Nelle scorse settimane, fra moratorie dei sindaci e brusche frenate del Pd, l’impressione è stata che su tutto il mega progetto possa anche scattare un ripensamento: o che comunque, all’italiana, la locomotiva del Terzo Valico possa essere silenziosamente parcheggiata su un binario morto, in attesa di tempi migliori.
C’è troppa conflittualità nel Paese insomma, troppa disgregazione politica e la necessità, vedrete, di tornare a mettere mano “pesantemente” nelle nostre tasche. Per cui giustificare una spesa di quasi 7 miliardi di euro “solo per migliorare di una manciata di minuti i tempi di trasporto delle merci da Genova a Rivalta Scrivia”, come dicono i No Terzo Valico, diventerebbe difficile, soprattutto per chi sul territorio deve poi metterci la faccia e viverci, al di là di sigle anonime come Rfi e Cociv.

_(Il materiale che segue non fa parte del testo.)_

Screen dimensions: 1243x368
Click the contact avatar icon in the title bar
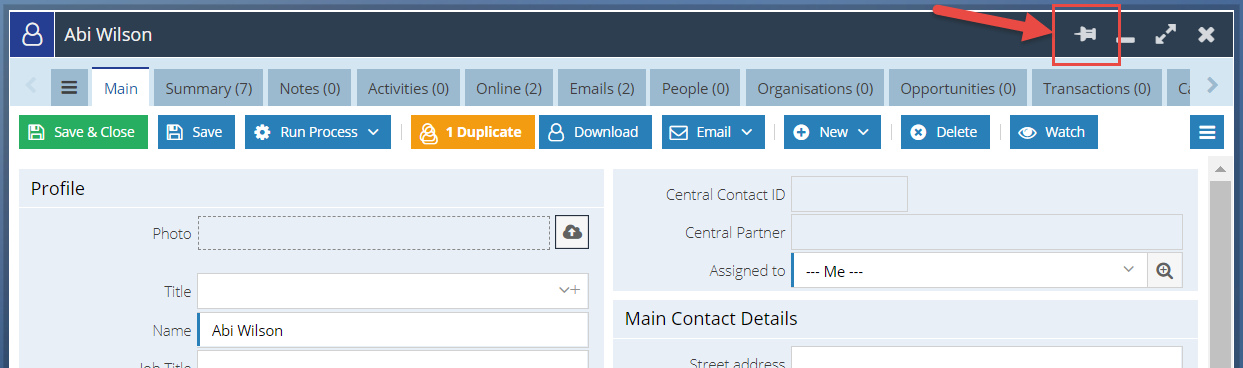(x=33, y=35)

Ieri sera, al consiglio comunale di Novi Ligure, l’argomento immagino sia stato oggetto di vivaci discussioni. Lo leggeremo nelle cronache di oggi.
“Ne sapremo finalmente di più di questo nemico, che si paleserà a reti unificate”, commentava l’altro giorno uno degli oppositori del progetto, riferendosi naturalmente all’imminente governo di solidarietà nazionale, ossia al mega inciucio romano fra Pd e Pdl, vedremo quanto duraturo. Berlusconi e D’Alema, si sa, sono sempre andati piuttosto d’accordo, e rivederli alleati sul “progetto Italia” giustifica praticamente qualsiasi ipotesi, e connesso gesto scaramantico.

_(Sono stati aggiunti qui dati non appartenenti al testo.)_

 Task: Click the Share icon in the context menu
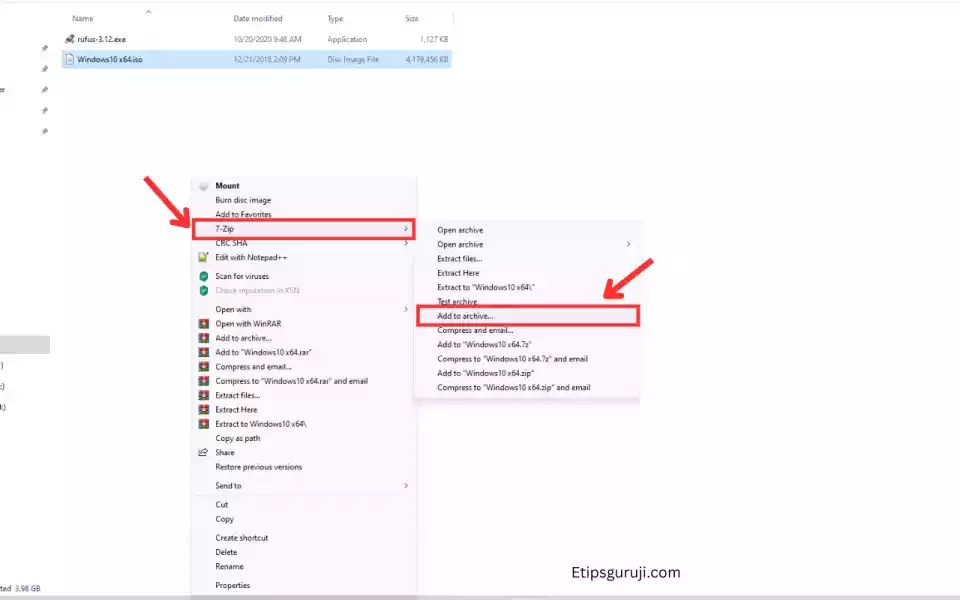coord(204,452)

In realtà sul fatto che questo Terzo Valico, impostato senza sufficienti garanzie sia sul piano della salute (rischio amianto, inquinamento falde acquifere, mega discariche di materiali potenzialmente a rischio) che su quello dello sviluppo logistico del territorio, sembra non piacere più quasi a nessuno. Resta da capire, però, quali saranno le decisioni prese a livello romano, tra Ferrovie dello Stato e Ministeri. Anche lì, ultimamente i segnali di disinvestimento non sono mancati. Ma finché non avremo un governo vero (gradito o sgradevole che possa essere per ognuno di noi) il Terzo Valico, come le altre grandi opere, o la riorganizzazione della macchina pubblica sul territorio, rimangono progetti senza più una guida: disarticolati, e ancora più pericolosi.